■ **WHAT TO PRODUCE**:
Count how many lines of the material contain the string "value", then give that number and nothing more.

■ **SOURCE DATA**:
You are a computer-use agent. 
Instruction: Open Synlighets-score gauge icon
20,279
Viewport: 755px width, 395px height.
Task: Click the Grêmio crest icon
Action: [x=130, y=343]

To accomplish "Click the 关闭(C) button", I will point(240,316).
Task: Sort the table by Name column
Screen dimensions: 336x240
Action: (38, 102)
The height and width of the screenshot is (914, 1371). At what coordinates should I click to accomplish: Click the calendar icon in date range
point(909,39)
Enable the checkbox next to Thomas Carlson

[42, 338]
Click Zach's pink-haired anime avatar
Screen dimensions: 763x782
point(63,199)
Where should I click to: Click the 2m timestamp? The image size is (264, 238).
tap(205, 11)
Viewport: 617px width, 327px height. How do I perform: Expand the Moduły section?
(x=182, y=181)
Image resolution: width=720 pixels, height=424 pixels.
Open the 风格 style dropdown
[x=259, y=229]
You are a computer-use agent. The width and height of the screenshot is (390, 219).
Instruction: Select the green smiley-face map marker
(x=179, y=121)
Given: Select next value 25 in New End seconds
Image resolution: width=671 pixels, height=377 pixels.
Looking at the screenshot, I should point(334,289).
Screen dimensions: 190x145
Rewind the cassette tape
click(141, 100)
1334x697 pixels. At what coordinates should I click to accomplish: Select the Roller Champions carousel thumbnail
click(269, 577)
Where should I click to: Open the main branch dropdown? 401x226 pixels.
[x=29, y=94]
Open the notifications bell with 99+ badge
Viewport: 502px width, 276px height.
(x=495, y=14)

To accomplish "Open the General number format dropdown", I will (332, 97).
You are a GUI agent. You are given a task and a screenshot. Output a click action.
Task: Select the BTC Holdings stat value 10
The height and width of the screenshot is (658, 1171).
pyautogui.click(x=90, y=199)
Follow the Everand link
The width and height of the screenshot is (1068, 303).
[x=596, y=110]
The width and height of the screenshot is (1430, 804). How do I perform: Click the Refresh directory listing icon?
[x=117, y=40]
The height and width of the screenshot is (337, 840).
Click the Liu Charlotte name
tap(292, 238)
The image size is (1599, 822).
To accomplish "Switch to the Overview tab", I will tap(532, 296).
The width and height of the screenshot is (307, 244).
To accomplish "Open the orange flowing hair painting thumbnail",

■ **SOLUTION BELOW**:
2